__EXERCISE AIM__. Using the records below, filter out every line that lacks "toolbar" and copy the rest.

__PROVIDED ENTRIES__.
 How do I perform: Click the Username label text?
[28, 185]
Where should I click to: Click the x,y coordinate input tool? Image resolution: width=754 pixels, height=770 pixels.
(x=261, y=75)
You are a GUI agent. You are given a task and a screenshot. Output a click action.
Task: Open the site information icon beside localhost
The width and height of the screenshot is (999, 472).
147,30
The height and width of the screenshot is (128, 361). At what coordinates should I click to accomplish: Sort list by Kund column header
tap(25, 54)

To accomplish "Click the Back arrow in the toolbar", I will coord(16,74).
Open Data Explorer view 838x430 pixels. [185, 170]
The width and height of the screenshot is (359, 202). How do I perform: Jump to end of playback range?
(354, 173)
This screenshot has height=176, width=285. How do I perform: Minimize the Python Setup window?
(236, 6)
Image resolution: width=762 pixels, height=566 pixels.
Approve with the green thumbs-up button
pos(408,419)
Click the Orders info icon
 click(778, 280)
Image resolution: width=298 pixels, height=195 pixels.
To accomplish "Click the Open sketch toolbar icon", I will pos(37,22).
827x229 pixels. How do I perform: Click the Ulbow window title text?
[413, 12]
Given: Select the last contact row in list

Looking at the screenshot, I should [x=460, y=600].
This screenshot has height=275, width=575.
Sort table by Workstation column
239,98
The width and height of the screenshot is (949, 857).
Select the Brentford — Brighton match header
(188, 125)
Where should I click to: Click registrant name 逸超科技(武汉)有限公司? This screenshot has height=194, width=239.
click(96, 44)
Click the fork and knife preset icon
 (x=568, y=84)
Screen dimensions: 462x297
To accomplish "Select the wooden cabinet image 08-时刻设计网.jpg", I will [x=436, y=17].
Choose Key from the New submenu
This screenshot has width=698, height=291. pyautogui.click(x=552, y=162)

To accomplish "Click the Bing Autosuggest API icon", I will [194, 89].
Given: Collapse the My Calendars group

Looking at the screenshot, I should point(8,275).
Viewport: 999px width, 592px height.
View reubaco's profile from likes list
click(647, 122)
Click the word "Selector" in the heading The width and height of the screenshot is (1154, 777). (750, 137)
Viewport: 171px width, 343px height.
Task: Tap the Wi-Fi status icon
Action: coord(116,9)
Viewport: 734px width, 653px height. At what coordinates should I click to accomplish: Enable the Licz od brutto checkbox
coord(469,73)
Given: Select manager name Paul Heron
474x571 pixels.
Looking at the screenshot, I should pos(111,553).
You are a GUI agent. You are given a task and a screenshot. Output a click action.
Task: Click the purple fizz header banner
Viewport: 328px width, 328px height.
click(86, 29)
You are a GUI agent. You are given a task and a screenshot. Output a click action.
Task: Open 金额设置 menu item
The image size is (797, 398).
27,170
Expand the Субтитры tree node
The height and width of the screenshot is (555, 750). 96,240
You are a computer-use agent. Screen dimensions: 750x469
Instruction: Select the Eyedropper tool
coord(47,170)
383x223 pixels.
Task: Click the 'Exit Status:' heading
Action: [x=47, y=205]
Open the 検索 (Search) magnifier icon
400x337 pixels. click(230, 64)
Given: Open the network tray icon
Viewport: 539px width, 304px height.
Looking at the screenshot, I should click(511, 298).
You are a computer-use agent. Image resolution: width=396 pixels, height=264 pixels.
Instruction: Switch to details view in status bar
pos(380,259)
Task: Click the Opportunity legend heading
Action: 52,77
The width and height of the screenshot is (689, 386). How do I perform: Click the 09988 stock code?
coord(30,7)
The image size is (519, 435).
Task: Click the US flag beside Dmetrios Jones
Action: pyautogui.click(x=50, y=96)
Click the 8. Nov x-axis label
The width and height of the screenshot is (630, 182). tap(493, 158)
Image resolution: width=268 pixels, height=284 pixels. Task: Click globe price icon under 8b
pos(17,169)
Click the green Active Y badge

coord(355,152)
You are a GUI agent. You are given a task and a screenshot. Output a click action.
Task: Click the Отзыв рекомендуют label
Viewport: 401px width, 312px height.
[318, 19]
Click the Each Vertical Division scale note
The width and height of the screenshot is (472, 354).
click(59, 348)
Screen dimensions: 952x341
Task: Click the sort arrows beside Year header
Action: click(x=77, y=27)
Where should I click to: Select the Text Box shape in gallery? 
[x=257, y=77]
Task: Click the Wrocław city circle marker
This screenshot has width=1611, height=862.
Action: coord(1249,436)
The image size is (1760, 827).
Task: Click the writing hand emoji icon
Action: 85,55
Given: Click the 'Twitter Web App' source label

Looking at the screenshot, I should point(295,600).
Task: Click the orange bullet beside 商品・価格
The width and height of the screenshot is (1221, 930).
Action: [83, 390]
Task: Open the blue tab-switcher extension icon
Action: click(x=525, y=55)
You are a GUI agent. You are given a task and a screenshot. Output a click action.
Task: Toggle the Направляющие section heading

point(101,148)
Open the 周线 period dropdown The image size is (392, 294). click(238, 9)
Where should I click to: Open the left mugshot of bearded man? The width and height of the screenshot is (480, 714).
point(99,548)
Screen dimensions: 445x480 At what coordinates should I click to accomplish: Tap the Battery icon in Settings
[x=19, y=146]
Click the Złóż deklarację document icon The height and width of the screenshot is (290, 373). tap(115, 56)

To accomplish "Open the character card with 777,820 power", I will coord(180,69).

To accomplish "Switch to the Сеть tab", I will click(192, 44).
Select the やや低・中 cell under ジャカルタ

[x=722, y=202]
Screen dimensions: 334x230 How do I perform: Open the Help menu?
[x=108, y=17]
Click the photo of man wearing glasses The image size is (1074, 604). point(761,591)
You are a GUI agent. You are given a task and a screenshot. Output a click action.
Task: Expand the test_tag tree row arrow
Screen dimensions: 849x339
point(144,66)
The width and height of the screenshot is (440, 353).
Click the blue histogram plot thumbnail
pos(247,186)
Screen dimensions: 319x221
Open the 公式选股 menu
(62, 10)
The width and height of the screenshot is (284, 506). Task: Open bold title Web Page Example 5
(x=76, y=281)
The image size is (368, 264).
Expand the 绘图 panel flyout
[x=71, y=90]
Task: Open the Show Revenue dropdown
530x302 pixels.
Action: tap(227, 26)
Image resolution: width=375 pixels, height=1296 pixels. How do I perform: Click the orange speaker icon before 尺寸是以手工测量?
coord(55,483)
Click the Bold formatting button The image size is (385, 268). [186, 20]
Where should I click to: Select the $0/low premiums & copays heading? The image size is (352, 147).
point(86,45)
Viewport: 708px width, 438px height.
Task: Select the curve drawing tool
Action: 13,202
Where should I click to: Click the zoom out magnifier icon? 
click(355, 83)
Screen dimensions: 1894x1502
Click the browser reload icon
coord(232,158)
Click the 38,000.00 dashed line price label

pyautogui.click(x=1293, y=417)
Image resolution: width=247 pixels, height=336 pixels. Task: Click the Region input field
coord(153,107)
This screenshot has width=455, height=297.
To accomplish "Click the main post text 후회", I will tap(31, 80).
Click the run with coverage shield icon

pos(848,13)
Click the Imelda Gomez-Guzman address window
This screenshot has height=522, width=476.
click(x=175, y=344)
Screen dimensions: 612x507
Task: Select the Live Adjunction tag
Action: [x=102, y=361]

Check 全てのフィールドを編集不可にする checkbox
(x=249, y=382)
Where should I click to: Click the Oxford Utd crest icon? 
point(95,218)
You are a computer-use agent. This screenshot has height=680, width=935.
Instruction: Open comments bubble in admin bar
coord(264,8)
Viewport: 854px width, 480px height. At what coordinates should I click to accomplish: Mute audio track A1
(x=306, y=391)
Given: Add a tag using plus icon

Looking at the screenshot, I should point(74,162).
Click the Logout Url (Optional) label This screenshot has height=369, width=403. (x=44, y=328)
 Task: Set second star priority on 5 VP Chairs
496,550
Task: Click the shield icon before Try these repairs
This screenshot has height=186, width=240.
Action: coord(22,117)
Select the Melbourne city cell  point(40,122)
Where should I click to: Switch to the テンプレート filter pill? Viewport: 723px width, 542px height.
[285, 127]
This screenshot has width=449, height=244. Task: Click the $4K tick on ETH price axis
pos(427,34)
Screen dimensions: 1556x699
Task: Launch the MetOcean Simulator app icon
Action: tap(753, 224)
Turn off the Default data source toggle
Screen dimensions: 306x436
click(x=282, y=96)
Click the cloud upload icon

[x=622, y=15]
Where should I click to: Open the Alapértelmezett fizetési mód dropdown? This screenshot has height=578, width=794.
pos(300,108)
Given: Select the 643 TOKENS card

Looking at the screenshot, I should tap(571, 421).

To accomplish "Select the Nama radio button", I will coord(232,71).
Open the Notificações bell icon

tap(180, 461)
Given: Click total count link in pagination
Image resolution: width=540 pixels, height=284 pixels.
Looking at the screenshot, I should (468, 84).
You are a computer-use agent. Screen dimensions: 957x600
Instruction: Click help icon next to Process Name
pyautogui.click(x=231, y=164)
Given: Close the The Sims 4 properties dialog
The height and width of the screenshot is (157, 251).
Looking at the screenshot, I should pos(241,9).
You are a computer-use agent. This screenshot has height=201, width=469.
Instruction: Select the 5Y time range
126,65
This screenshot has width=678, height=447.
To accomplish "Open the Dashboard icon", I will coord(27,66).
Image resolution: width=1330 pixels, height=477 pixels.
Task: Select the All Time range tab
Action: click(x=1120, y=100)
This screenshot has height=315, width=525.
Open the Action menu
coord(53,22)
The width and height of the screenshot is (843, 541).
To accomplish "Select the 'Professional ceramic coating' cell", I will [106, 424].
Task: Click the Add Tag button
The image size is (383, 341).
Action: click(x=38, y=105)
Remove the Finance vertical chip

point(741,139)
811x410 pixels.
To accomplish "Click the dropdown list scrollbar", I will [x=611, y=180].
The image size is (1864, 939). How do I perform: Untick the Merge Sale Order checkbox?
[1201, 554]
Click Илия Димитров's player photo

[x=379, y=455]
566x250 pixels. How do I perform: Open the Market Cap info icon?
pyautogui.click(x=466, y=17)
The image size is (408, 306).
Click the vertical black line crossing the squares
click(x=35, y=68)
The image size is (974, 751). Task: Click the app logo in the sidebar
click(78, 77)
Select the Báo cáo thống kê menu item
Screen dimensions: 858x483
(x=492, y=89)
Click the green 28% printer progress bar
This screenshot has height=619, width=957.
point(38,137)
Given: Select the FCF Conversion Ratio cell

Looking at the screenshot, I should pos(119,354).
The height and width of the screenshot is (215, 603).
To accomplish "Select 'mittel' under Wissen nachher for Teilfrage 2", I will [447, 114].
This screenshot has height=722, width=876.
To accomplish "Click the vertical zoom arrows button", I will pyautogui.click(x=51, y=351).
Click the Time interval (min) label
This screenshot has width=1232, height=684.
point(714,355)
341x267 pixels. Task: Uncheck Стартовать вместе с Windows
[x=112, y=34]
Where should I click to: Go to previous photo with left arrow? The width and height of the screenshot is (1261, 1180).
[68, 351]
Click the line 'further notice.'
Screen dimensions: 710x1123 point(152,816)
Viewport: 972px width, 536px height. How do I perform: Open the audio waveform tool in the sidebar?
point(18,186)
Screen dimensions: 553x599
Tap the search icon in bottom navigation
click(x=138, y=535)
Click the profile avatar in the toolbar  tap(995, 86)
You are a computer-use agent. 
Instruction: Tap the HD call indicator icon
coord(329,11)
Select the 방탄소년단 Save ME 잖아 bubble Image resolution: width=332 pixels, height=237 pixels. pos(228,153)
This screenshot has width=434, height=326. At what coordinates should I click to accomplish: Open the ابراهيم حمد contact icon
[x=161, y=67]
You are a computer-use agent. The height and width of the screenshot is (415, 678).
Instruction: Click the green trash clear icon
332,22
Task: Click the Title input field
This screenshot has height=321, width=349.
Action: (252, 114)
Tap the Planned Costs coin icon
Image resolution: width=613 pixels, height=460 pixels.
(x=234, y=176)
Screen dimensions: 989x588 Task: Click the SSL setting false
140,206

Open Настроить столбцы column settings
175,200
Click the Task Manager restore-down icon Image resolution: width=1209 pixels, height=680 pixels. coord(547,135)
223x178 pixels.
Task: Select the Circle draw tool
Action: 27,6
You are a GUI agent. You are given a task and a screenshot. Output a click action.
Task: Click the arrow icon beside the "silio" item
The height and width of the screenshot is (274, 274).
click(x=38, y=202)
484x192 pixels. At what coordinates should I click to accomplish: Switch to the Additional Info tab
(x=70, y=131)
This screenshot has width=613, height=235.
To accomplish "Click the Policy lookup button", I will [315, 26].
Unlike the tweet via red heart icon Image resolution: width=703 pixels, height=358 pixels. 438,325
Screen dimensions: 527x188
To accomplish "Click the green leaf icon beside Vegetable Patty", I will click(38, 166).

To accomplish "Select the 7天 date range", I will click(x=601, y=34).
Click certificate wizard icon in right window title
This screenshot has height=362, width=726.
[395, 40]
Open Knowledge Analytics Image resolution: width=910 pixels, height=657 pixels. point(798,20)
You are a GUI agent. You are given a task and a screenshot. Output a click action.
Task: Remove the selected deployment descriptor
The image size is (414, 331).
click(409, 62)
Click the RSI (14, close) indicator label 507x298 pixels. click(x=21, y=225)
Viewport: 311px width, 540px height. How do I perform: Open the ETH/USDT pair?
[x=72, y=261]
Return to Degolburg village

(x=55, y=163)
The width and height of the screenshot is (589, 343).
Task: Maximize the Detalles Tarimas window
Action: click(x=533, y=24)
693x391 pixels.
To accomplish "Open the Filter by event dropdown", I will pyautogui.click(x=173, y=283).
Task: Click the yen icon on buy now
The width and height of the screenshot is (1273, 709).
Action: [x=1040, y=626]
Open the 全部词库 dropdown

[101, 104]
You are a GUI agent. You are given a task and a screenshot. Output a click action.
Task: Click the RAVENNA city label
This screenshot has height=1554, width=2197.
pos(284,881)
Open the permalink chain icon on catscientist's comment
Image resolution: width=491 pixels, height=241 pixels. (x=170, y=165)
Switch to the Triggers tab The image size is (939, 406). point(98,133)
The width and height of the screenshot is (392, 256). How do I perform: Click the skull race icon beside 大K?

__RESULT BELOW__.
To accomplish "Click the Back arrow in the toolbar", I will coord(16,74).
To accomplish "Click the Open sketch toolbar icon", I will pos(37,22).
Click the profile avatar in the toolbar  tap(995, 86)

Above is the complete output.